East Riding of Yorkshire Council’s public health team is urging health and social care and hospice staff to get the free flu vaccine available now from their general practice surgery or community pharmacy, or their employer for frontline healthcare workers.
Mike McDermott, associate director of Public Health at East Riding of Yorkshire Council, said: “The more people who are vaccinated, the lower the likelihood and spread of infection, reducing pressure on the NHS and Social Care during winter months.”
For 2018/19, free flu jabs are available for health and social care and hospice staff who are directly involved in the care of vulnerable people to protect both themselves and the people they look after. Vulnerable people include those with a serious long-term medical condition or who are aged 65 years and over.
Free flu jabs are also available for people aged 65 and over, people aged from six months to less than 65 years of age with a long-term health condition, pregnant women, children aged from two to four years, people in long-stay residential care homes, and carers.
A long-term health condition includes:
- chronic (long-term) respiratory disease, such as severe asthma, chronic obstructive pulmonary disease (COPD) or bronchitis
- chronic heart disease, such as heart failure
- chronic kidney disease at stage three, four or five
- chronic liver disease
- chronic neurological disease, such as Parkinson’s disease or motor neurone disease, or learning disability
- splenic dysfunction
- a weakened immune system due to disease (such as HIV/AIDS) or treatment (such as cancer treatment)
- morbidly obese (defined as BMI (Body Mass Index) of 40 and above).
The flu jab is available free from general practice surgeries and pharmacies for people in the at-risk groups, and through a school-based programme for children aged 4-9 years.
Flu occurs every year, usually in the winter, which is why it’s sometimes called seasonal flu.
It’s a highly infectious disease with symptoms that come on very quickly. Colds are much less serious and usually start gradually with a stuffy or runny nose and a sore throat. A bad bout of flu can be much worse than a heavy cold.
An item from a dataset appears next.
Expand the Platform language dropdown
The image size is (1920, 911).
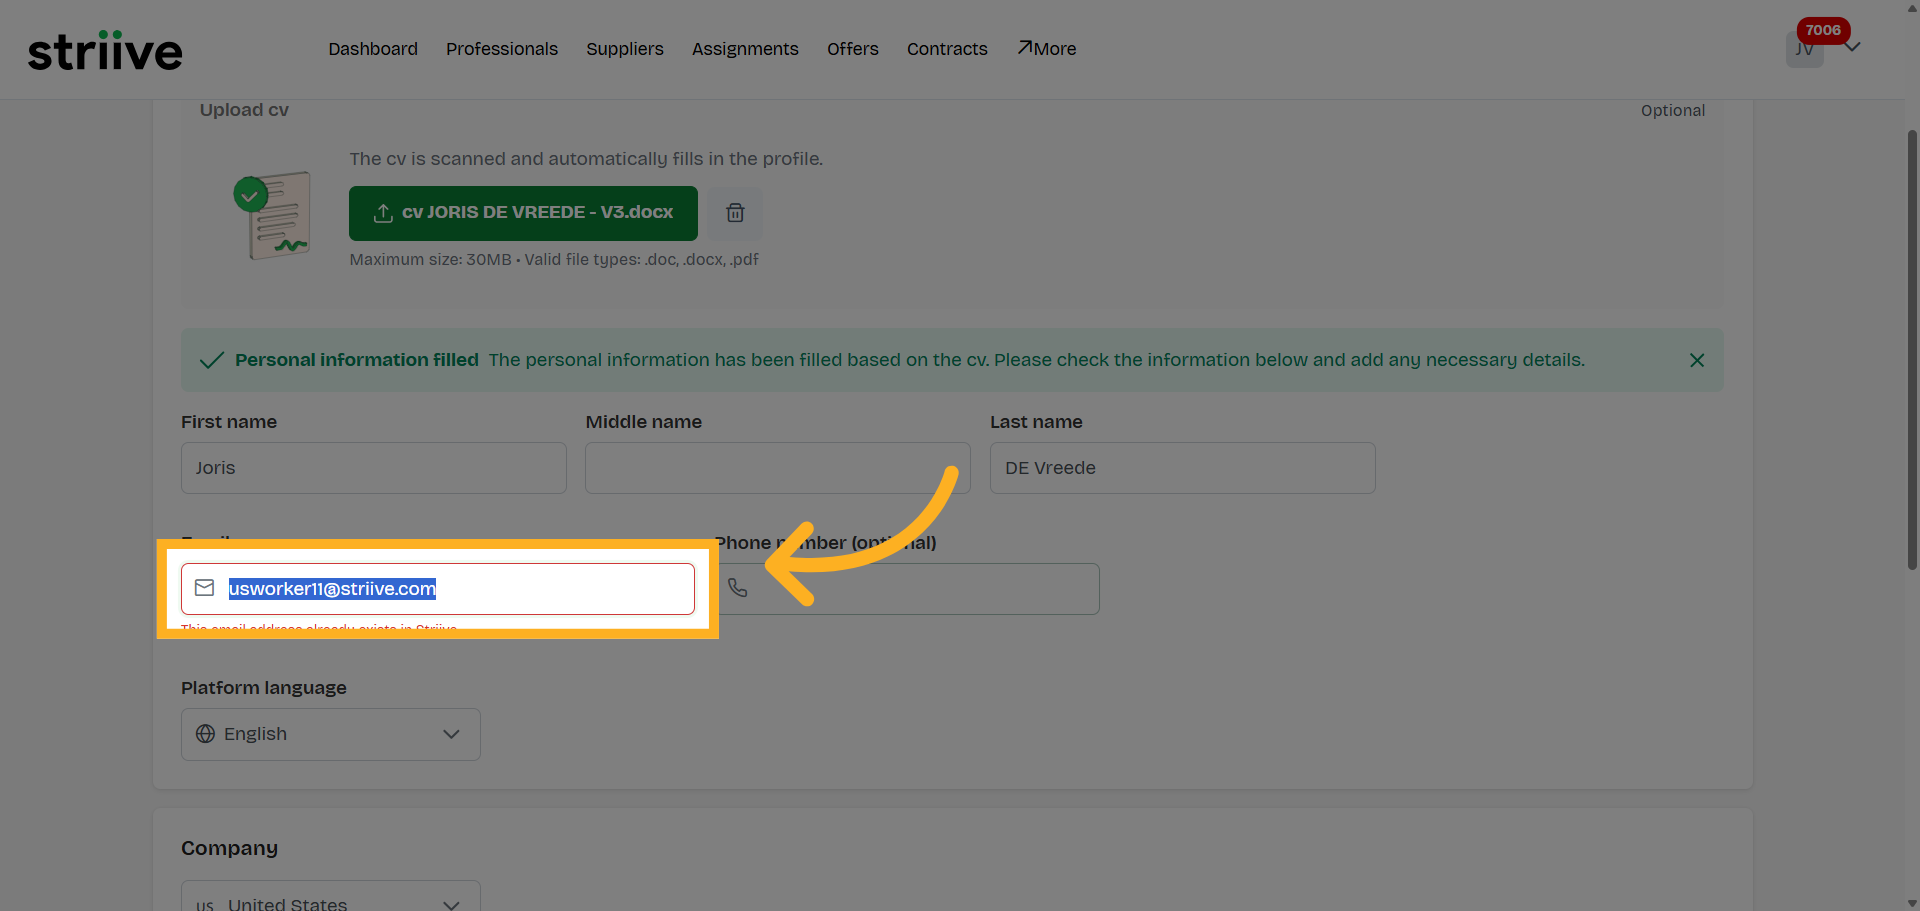[452, 734]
The most common symptoms of flu are fever, chills, headache, aches and pains in the joints and muscles, and extreme tiredness. Healthy individuals usually recover within two to seven days.
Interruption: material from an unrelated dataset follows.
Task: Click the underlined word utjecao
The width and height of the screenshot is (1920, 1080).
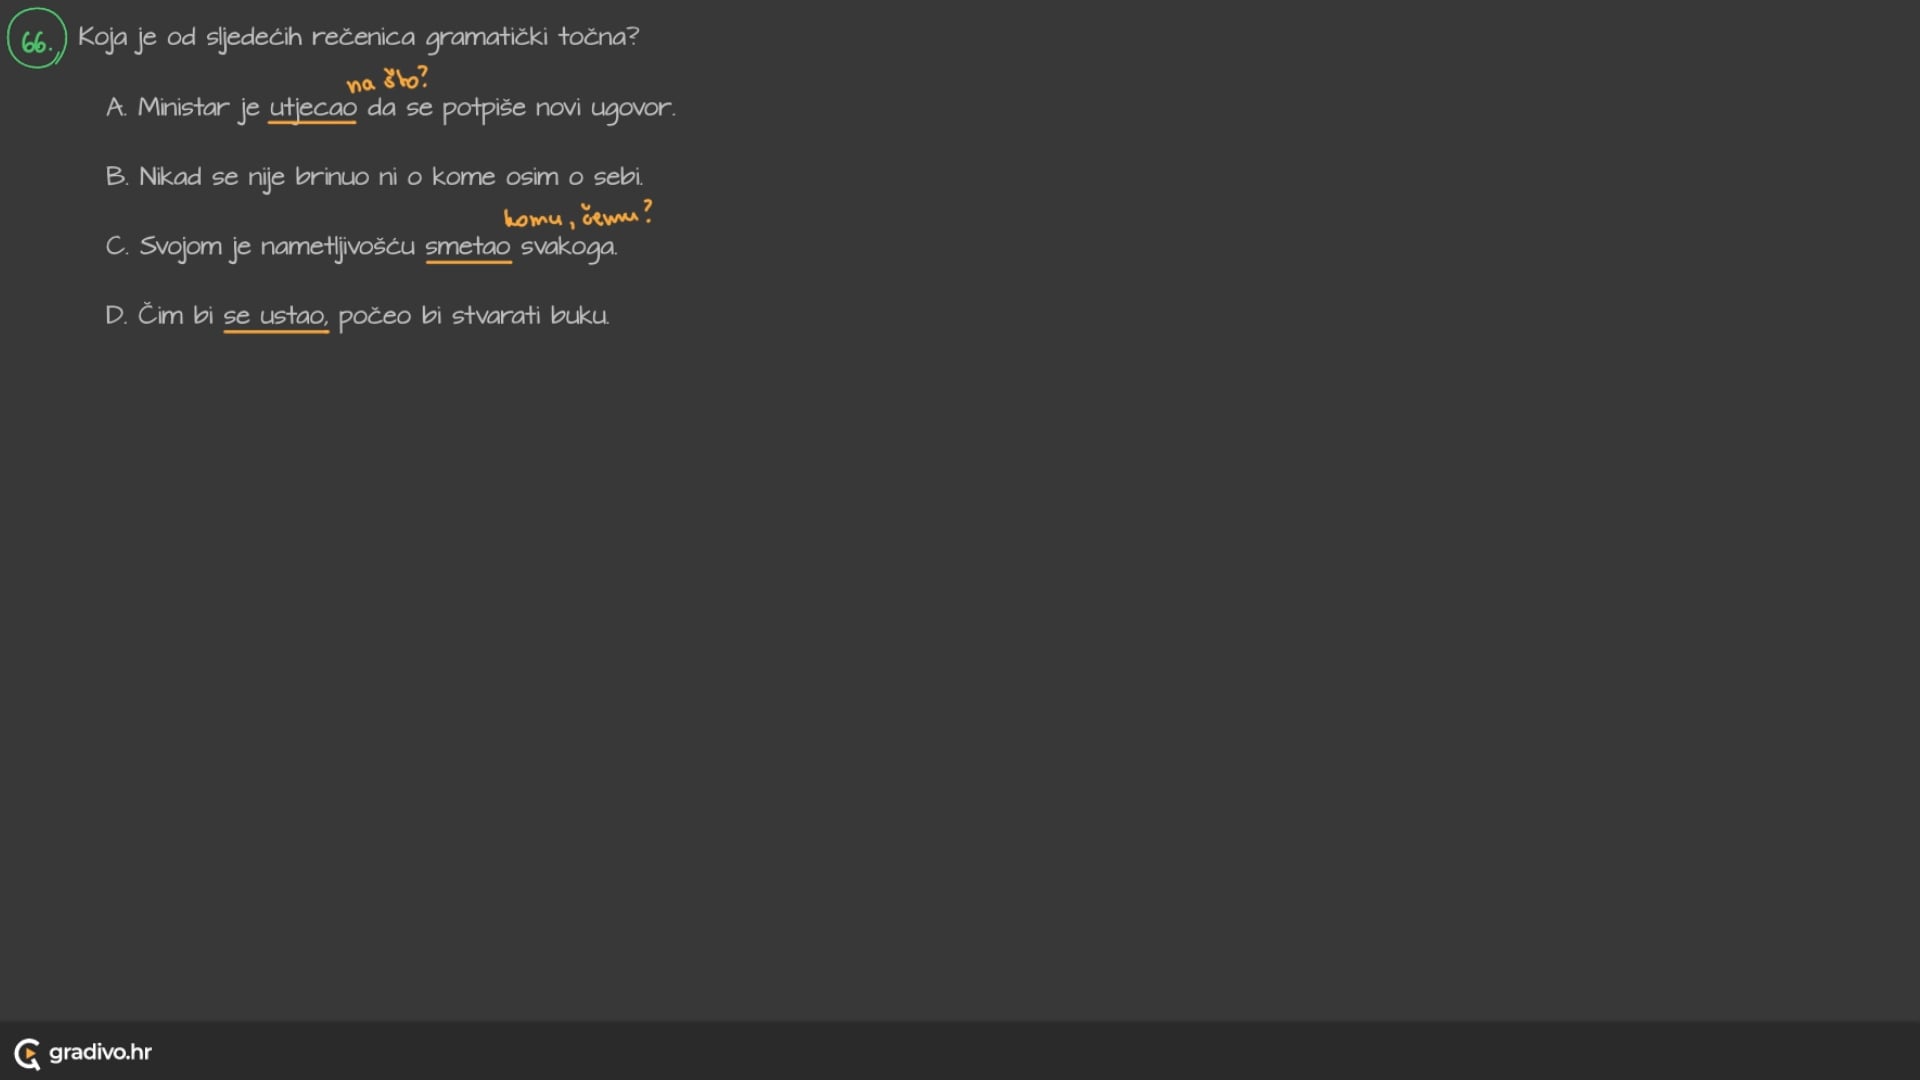Action: click(x=312, y=108)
In line with the government’s ‘Catch it. Bin it. Kill it.’ campaign, residents are being encouraged to carry tissues and use them to catch coughs or sneezes, then to bin the tissues and to kill the germs by washing our hands.
Adults that go to work with symptoms of flu risk spreading it to their work colleagues and clients they may interact with.
Mike continued: “Flu is dangerous, highly contagious and largely preventable.
“For most people who catch flu it is unpleasant, but for some it can lead to chest infections, severe complications and even death.”
When an infected person coughs or sneezes, they spread the flu virus in tiny droplets of saliva over a wide area. These droplets can then be breathed in by other people or they can be picked up by touching surfaces where the droplets have landed.
You can prevent the spread of the virus by covering your mouth and nose when you cough or sneeze, and you can wash your hands frequently or use hand gels to reduce the risk of picking up the virus.
Mike added: “The best way to avoid catching and spreading flu is by having the vaccination, especially those at high risk.
“Don’t be put off getting the flu vaccination. If you are eligible get it now, it’s free because you need it.
“If you have a long-term health condition, even one that is well managed, have a BMI of 40 or over or are pregnant, you are at greater risk of severe complications if you catch flu.
“The nasal spray vaccination is a quick, painless and effective way for children aged two to nine to be protected from flu without the need for injections.”
Paula South, director of quality and integrated governance/executive nurse for East Riding of Yorkshire CCG, said: “Flu is extremely infectious and can lead to more serious health conditions.
“I would encourage anybody who is involved in caring for patients to consider getting their flu jab; protecting not only yourself, but also those more vulnerable from the potentially deadly effects of flu.”